# Data excerpts:
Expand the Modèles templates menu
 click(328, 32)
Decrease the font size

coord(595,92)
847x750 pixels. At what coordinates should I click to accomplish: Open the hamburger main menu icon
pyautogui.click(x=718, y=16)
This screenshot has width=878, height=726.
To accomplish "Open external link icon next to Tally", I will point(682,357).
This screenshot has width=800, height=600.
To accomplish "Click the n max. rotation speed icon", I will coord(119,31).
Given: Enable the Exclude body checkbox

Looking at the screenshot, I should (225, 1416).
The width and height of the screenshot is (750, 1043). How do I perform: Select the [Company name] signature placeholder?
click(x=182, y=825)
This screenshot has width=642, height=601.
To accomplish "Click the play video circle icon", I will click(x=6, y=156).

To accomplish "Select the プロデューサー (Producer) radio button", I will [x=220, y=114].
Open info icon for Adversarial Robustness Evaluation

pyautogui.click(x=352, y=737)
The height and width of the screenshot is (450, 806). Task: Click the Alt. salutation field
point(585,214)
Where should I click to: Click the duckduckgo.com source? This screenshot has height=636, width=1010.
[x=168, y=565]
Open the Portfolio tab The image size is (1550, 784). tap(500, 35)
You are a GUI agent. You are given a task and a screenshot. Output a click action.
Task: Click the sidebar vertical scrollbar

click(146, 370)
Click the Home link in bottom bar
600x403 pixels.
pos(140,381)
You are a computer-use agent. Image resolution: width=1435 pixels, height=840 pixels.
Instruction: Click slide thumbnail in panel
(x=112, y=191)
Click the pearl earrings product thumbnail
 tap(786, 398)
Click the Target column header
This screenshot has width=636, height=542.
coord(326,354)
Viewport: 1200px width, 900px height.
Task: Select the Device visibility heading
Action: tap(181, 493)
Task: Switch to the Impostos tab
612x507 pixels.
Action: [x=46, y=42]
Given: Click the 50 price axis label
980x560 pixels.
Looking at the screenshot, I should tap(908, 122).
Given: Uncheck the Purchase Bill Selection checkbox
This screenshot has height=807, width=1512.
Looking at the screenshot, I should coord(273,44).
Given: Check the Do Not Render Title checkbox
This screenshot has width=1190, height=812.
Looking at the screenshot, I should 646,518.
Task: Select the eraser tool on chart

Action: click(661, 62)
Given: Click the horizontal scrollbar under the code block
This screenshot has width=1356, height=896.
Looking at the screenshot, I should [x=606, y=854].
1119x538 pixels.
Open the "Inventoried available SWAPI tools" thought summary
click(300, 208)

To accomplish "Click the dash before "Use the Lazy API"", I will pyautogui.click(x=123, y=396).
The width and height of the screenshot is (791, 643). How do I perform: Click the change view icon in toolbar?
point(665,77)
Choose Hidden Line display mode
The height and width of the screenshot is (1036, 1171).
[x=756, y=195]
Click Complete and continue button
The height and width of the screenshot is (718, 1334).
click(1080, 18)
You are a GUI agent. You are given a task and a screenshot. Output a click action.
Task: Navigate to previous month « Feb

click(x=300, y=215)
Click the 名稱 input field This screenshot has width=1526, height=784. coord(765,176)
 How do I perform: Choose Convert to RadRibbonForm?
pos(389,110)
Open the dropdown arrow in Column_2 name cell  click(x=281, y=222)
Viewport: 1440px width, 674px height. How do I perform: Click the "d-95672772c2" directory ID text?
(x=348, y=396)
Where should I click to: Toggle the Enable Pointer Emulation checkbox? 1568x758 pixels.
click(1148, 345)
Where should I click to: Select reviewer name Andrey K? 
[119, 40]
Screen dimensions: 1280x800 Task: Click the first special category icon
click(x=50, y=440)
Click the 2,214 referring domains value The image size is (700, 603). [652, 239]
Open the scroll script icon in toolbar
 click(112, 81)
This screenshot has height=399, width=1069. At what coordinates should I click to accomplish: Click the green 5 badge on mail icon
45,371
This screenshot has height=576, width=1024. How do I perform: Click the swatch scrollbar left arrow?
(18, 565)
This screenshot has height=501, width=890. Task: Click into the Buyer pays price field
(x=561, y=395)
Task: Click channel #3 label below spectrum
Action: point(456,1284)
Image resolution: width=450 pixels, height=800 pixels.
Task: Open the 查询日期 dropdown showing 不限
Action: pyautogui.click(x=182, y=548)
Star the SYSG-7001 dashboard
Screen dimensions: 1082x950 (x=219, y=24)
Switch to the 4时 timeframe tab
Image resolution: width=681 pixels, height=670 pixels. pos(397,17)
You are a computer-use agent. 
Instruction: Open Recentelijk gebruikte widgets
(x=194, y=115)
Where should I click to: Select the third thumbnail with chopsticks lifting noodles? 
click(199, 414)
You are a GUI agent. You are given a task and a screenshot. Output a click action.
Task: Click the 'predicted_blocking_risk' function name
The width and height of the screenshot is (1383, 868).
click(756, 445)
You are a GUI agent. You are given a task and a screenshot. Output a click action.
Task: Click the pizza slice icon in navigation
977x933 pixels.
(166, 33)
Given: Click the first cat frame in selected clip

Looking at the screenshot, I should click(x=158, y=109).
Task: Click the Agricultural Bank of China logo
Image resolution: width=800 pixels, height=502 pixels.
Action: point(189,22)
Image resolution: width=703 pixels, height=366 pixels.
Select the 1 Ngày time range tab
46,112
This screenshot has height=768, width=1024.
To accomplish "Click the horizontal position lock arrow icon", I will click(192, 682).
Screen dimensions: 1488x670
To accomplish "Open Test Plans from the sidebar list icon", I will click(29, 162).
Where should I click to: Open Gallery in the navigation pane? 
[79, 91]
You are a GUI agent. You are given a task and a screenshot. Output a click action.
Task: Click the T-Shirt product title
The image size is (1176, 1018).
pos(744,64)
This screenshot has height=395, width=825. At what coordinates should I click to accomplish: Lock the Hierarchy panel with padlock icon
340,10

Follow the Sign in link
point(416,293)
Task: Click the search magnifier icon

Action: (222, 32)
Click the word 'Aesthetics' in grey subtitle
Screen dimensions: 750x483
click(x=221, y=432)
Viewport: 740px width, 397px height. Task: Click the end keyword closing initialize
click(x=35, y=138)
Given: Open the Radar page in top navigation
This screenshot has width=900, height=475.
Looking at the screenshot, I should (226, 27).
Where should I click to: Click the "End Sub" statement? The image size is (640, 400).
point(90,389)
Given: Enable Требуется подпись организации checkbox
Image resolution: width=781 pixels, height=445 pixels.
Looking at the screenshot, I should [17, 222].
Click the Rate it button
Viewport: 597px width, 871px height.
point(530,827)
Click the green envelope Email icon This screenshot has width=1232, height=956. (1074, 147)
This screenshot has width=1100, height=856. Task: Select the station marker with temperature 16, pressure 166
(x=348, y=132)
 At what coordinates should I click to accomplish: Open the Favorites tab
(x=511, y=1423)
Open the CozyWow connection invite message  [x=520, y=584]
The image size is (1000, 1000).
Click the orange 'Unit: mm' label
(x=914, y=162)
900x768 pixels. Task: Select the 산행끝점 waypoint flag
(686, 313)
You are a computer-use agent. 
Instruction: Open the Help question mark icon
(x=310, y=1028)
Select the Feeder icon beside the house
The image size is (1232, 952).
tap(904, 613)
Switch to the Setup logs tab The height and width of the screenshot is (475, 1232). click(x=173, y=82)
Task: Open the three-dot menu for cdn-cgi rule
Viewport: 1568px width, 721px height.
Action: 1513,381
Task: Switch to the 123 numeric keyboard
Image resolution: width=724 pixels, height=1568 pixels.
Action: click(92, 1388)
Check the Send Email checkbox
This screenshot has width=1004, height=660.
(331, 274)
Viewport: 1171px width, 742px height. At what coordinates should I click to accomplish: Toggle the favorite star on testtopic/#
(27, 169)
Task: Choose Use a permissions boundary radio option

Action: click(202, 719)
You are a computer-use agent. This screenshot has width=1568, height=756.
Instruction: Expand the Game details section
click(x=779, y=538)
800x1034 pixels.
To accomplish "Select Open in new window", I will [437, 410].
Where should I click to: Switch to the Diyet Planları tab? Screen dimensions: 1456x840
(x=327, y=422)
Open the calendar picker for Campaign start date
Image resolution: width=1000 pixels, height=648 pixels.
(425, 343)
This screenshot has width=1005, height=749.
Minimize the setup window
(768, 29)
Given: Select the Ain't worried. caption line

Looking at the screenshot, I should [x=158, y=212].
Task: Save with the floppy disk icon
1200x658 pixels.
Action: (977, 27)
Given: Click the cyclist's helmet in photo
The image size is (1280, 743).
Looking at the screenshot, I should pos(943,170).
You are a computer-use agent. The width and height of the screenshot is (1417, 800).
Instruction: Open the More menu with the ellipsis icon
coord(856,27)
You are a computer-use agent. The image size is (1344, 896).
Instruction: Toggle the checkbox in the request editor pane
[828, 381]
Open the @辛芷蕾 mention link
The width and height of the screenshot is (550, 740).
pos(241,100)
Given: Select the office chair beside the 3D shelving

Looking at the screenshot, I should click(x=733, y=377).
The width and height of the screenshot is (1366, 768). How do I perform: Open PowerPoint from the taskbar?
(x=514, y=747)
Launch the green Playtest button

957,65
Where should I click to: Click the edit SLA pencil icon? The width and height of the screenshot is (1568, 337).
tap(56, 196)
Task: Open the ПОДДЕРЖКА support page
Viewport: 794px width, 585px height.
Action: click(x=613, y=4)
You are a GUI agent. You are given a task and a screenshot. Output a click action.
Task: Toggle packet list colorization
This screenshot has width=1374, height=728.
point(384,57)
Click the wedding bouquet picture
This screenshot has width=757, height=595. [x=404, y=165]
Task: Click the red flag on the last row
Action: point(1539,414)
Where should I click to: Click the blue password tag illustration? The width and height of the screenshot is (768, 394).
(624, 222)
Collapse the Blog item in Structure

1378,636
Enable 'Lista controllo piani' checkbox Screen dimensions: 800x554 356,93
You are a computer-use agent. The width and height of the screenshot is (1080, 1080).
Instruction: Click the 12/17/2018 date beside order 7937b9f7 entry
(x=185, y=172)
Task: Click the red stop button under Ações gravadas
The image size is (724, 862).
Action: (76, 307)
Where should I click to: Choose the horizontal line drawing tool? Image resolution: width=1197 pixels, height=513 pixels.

# Work item:
Filter the records above and return every line that holds the word "Email".

# Reply:
Click the green envelope Email icon This screenshot has width=1232, height=956. (1074, 147)
Check the Send Email checkbox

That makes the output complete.